Data shown:

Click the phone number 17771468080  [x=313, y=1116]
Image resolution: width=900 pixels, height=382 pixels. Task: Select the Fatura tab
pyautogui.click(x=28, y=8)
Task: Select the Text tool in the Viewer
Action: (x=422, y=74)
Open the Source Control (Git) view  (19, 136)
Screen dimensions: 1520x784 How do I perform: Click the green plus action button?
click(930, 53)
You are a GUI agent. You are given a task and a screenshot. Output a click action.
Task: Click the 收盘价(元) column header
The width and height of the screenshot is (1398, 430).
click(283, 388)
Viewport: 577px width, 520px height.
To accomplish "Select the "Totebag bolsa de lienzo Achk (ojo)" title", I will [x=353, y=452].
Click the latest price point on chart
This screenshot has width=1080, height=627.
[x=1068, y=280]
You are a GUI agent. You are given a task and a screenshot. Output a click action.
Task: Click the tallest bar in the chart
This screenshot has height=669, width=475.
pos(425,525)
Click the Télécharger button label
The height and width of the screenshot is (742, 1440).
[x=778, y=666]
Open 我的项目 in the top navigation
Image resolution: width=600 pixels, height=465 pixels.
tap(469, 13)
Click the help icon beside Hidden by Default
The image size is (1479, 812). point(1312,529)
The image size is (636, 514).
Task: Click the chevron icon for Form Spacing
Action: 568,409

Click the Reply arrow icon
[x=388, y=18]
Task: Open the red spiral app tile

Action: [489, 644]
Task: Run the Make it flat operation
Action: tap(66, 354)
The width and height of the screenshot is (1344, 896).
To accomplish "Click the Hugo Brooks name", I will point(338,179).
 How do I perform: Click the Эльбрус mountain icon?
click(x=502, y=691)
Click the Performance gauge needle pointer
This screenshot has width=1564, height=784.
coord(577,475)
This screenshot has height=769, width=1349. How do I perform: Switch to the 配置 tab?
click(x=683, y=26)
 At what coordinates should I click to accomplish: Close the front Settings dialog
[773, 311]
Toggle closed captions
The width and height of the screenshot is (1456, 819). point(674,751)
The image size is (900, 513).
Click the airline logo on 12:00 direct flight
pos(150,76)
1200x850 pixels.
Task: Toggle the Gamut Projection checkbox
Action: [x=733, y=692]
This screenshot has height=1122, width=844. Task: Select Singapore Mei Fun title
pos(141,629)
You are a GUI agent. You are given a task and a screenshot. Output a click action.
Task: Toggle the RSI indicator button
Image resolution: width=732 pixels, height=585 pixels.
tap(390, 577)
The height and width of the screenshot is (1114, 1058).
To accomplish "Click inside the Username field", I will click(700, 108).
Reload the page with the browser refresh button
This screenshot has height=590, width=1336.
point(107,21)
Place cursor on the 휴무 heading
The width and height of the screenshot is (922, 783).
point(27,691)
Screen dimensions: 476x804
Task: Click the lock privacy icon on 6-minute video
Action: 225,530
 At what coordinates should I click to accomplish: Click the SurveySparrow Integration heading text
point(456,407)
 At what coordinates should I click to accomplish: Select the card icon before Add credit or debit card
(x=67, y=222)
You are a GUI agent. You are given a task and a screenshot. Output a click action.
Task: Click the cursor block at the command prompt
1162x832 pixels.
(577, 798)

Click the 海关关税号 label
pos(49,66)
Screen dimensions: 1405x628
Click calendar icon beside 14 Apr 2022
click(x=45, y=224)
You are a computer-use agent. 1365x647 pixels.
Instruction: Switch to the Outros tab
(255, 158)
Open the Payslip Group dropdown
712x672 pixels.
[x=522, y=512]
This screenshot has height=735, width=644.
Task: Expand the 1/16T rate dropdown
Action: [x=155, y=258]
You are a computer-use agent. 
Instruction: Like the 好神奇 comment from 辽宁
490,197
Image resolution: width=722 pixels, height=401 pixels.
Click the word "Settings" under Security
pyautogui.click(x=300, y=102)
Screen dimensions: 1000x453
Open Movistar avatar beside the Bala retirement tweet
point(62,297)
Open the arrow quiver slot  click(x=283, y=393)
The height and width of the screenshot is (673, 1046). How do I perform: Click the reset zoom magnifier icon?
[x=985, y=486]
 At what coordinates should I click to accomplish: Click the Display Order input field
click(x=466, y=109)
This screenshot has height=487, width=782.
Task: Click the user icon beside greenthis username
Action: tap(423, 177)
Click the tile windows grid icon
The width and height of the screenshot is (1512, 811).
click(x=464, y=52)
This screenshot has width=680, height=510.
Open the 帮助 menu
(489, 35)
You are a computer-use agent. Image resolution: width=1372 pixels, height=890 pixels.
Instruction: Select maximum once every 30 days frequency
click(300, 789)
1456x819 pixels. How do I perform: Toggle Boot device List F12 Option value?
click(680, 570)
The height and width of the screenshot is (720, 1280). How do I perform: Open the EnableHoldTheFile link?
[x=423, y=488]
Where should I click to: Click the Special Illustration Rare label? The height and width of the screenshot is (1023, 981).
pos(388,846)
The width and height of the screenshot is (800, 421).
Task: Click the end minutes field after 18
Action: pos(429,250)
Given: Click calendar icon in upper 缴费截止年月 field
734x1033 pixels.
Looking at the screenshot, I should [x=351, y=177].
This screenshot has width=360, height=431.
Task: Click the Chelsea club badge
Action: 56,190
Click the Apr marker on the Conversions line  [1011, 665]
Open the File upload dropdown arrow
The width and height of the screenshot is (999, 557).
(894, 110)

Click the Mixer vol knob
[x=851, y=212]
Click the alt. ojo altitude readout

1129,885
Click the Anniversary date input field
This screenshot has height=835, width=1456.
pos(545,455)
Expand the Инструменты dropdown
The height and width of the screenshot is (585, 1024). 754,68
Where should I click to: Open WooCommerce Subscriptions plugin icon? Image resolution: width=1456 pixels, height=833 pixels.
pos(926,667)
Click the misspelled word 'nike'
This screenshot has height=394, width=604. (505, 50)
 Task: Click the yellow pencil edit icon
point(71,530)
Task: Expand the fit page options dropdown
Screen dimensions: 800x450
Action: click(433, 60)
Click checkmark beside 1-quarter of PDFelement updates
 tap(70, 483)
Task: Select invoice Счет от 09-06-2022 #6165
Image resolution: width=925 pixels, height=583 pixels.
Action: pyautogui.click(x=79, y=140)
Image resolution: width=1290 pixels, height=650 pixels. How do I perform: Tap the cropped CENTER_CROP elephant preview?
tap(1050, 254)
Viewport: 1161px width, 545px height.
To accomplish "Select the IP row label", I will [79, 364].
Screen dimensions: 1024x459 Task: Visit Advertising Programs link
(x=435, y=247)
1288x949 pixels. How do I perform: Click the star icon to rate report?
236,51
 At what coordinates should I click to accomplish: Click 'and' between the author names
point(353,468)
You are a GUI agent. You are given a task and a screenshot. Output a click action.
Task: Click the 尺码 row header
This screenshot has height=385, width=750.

What you have to do: Exact duplication of all the data above is expected.

Reply:
Click the phone number 17771468080  [x=313, y=1116]
Image resolution: width=900 pixels, height=382 pixels. Task: Select the Fatura tab
pyautogui.click(x=28, y=8)
Task: Select the Text tool in the Viewer
Action: (x=422, y=74)
Open the Source Control (Git) view  (19, 136)
Screen dimensions: 1520x784 How do I perform: Click the green plus action button?
click(930, 53)
You are a GUI agent. You are given a task and a screenshot. Output a click action.
Task: Click the 收盘价(元) column header
The width and height of the screenshot is (1398, 430).
click(283, 388)
Viewport: 577px width, 520px height.
To accomplish "Select the "Totebag bolsa de lienzo Achk (ojo)" title", I will [x=353, y=452].
Click the latest price point on chart
This screenshot has width=1080, height=627.
[x=1068, y=280]
You are a GUI agent. You are given a task and a screenshot. Output a click action.
Task: Click the tallest bar in the chart
This screenshot has height=669, width=475.
pos(425,525)
Click the Télécharger button label
The height and width of the screenshot is (742, 1440).
[x=778, y=666]
Open 我的项目 in the top navigation
Image resolution: width=600 pixels, height=465 pixels.
tap(469, 13)
Click the help icon beside Hidden by Default
The image size is (1479, 812). point(1312,529)
The image size is (636, 514).
Task: Click the chevron icon for Form Spacing
Action: 568,409

Click the Reply arrow icon
[x=388, y=18]
Task: Open the red spiral app tile

Action: [489, 644]
Task: Run the Make it flat operation
Action: tap(66, 354)
The width and height of the screenshot is (1344, 896).
To accomplish "Click the Hugo Brooks name", I will point(338,179).
 How do I perform: Click the Эльбрус mountain icon?
click(x=502, y=691)
Click the Performance gauge needle pointer
This screenshot has width=1564, height=784.
coord(577,475)
This screenshot has height=769, width=1349. How do I perform: Switch to the 配置 tab?
click(x=683, y=26)
 At what coordinates should I click to accomplish: Close the front Settings dialog
[773, 311]
Toggle closed captions
The width and height of the screenshot is (1456, 819). point(674,751)
The image size is (900, 513).
Click the airline logo on 12:00 direct flight
pos(150,76)
1200x850 pixels.
Task: Toggle the Gamut Projection checkbox
Action: [x=733, y=692]
This screenshot has height=1122, width=844. Task: Select Singapore Mei Fun title
pos(141,629)
You are a GUI agent. You are given a task and a screenshot. Output a click action.
Task: Toggle the RSI indicator button
Image resolution: width=732 pixels, height=585 pixels.
tap(390, 577)
The height and width of the screenshot is (1114, 1058).
To accomplish "Click inside the Username field", I will click(700, 108).
Reload the page with the browser refresh button
This screenshot has height=590, width=1336.
point(107,21)
Place cursor on the 휴무 heading
The width and height of the screenshot is (922, 783).
point(27,691)
Screen dimensions: 476x804
Task: Click the lock privacy icon on 6-minute video
Action: 225,530
 At what coordinates should I click to accomplish: Click the SurveySparrow Integration heading text
point(456,407)
 At what coordinates should I click to accomplish: Select the card icon before Add credit or debit card
(x=67, y=222)
You are a GUI agent. You are given a task and a screenshot. Output a click action.
Task: Click the cursor block at the command prompt
1162x832 pixels.
(577, 798)

Click the 海关关税号 label
pos(49,66)
Screen dimensions: 1405x628
Click calendar icon beside 14 Apr 2022
click(x=45, y=224)
You are a computer-use agent. 1365x647 pixels.
Instruction: Switch to the Outros tab
(255, 158)
Open the Payslip Group dropdown
712x672 pixels.
[x=522, y=512]
This screenshot has height=735, width=644.
Task: Expand the 1/16T rate dropdown
Action: [x=155, y=258]
You are a computer-use agent. 
Instruction: Like the 好神奇 comment from 辽宁
490,197
Image resolution: width=722 pixels, height=401 pixels.
Click the word "Settings" under Security
pyautogui.click(x=300, y=102)
Screen dimensions: 1000x453
Open Movistar avatar beside the Bala retirement tweet
point(62,297)
Open the arrow quiver slot  click(x=283, y=393)
The height and width of the screenshot is (673, 1046). How do I perform: Click the reset zoom magnifier icon?
[x=985, y=486]
 At what coordinates should I click to accomplish: Click the Display Order input field
click(x=466, y=109)
This screenshot has height=487, width=782.
Task: Click the user icon beside greenthis username
Action: tap(423, 177)
Click the tile windows grid icon
The width and height of the screenshot is (1512, 811).
click(x=464, y=52)
This screenshot has width=680, height=510.
Open the 帮助 menu
(489, 35)
You are a computer-use agent. Image resolution: width=1372 pixels, height=890 pixels.
Instruction: Select maximum once every 30 days frequency
click(300, 789)
1456x819 pixels. How do I perform: Toggle Boot device List F12 Option value?
click(680, 570)
The height and width of the screenshot is (720, 1280). How do I perform: Open the EnableHoldTheFile link?
[x=423, y=488]
Where should I click to: Click the Special Illustration Rare label? The height and width of the screenshot is (1023, 981).
pos(388,846)
The width and height of the screenshot is (800, 421).
Task: Click the end minutes field after 18
Action: pos(429,250)
Given: Click calendar icon in upper 缴费截止年月 field
734x1033 pixels.
Looking at the screenshot, I should [x=351, y=177].
This screenshot has width=360, height=431.
Task: Click the Chelsea club badge
Action: 56,190
Click the Apr marker on the Conversions line  [1011, 665]
Open the File upload dropdown arrow
The width and height of the screenshot is (999, 557).
(894, 110)

Click the Mixer vol knob
[x=851, y=212]
Click the alt. ojo altitude readout

1129,885
Click the Anniversary date input field
This screenshot has height=835, width=1456.
pos(545,455)
Expand the Инструменты dropdown
The height and width of the screenshot is (585, 1024). 754,68
Where should I click to: Open WooCommerce Subscriptions plugin icon? Image resolution: width=1456 pixels, height=833 pixels.
pos(926,667)
Click the misspelled word 'nike'
This screenshot has height=394, width=604. (505, 50)
 Task: Click the yellow pencil edit icon
point(71,530)
Task: Expand the fit page options dropdown
Screen dimensions: 800x450
Action: click(433, 60)
Click checkmark beside 1-quarter of PDFelement updates
 tap(70, 483)
Task: Select invoice Счет от 09-06-2022 #6165
Image resolution: width=925 pixels, height=583 pixels.
Action: pyautogui.click(x=79, y=140)
Image resolution: width=1290 pixels, height=650 pixels. How do I perform: Tap the cropped CENTER_CROP elephant preview?
tap(1050, 254)
Viewport: 1161px width, 545px height.
To accomplish "Select the IP row label", I will [79, 364].
Screen dimensions: 1024x459 Task: Visit Advertising Programs link
(x=435, y=247)
1288x949 pixels. How do I perform: Click the star icon to rate report?
236,51
 At what coordinates should I click to accomplish: Click 'and' between the author names
point(353,468)
You are a GUI agent. You are given a task and a screenshot. Output a click action.
Task: Click the 尺码 row header
This screenshot has height=385, width=750.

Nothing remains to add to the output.